Bahay Pag-asa
- Type: State-funded and nonprofit juvenile detention centers
- Legal status: Instituted by Republic Act 9344
- Region served: Philippines
- Services: Residence for abused, neglected and delinquent children, childhood intervention
- Affiliations: Department of Social Welfare and Development Juvenile Justice and Welfare Council

= Bahay Pag-asa =

The Bahay Pag-asa (BPA, lit. 'House of Hope') refers to a juvenile detention center in the Philippines.

==Background==
The Republic Act 9344 or the Juvenile Justice and Welfare Act of 2006 serves as the legal basis of Bahay Pag-asa facilities. They were initially called as Youth Detention Homes. The term Bahay Pag-asa was institutionalized via Republic Act No. 10630 which amended R.A 9344 on October 3, 2013.

The Bahay Pag-asa are juvenile detention centers or youth's rehabilitation center for "children in conflict with the law" (CICL). It is characterized as a 24-hour child-caring institution funded and managed by local government unit and affiliated non-government organizations.

Each province and highly urbanized city in the Philippines is required to maintain a Bahay Pag-asa in accordance with the standards established by the Department of Social Welfare and Development (DSWD) and the Juvenile Justice and Welfare Council (JJWC). Each Bahay also should include an Intensive Juvenile Intervention and Support Center (IJISC), a specialized facility that provides multidisciplinary intervention programs for CICLs who require intensive support. The DSWD has a three-level accreditation for Bahay Pag-asa.

==Admission==
CICLs aged 15 to 17 may be housed in a Bahay Pag-asa while awaiting a court decision on their case or transfer to another agency or jurisdiction. However, children aged at least 12 may also be admitted to the facility.

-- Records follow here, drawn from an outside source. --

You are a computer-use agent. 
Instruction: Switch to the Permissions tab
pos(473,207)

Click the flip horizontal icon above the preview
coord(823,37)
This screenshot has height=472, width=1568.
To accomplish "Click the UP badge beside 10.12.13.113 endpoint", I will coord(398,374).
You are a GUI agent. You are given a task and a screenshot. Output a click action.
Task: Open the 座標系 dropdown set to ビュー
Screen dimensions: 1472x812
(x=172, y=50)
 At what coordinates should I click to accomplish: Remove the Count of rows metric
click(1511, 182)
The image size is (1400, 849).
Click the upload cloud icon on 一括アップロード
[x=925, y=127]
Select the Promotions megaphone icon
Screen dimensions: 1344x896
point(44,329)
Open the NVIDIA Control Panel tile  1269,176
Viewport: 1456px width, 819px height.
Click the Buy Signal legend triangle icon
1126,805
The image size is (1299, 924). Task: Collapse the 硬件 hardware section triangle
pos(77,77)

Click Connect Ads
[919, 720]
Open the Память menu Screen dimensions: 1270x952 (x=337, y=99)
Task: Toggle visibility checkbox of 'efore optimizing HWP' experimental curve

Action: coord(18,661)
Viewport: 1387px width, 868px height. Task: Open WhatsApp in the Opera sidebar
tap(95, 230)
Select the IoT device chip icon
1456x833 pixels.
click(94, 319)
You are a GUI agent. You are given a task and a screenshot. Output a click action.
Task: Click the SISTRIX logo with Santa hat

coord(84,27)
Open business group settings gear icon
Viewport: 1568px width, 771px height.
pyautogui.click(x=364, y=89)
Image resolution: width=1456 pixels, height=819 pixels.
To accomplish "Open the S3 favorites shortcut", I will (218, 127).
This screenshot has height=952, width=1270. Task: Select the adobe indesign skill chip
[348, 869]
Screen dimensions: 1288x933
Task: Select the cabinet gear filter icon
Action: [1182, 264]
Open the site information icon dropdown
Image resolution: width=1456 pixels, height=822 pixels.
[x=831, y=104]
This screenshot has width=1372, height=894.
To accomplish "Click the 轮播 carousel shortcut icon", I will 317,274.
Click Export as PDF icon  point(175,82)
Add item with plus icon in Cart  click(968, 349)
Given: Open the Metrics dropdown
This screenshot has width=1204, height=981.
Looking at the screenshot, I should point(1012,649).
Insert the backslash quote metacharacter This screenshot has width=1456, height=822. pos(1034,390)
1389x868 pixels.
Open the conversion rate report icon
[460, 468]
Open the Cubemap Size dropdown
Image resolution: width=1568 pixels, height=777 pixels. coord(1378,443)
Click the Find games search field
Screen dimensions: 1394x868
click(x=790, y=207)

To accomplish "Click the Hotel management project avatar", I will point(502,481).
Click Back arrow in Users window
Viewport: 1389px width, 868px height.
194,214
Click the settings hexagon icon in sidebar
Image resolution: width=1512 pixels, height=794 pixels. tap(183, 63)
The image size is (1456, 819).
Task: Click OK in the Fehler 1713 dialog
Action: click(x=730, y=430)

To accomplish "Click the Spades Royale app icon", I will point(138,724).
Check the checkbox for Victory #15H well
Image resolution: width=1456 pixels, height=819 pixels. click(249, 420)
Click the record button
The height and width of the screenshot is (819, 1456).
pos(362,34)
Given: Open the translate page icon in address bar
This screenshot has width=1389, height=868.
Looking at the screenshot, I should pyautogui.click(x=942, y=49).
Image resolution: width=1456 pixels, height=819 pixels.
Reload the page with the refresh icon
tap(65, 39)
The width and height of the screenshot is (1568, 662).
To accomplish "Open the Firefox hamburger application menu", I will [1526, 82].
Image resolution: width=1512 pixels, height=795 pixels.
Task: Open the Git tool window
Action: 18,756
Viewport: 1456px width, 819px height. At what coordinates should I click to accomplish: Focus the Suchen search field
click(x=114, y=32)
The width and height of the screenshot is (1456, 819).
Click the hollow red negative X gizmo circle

Children may be referred to the facility for admission. Those who are determined to be dependent, abandoned, neglected, or abused may be voluntarily admitted by their parents or legal guardians. The Department of Social Welfare and Development (DSWD) or the Local Social Welfare and Development Office (LSWDO) may also file a petition on behalf of a child for involuntary admission.

Children aged 12 to 15 years old who are involved in serious crimes are considered neglected children and are required to be placed in an IJISC.

==Locations==
As of May 2026, there are 118 operational Bahay Pag-asa across the Philippines.
==Issues==
These facilities often faces issues of underfunding and overcrowding. As of November 2018, there were only 58 operational Bahay Pag-asa with eight only compliant with the standard. At that time the required number of Bahay Pag-asa in the country is at 114.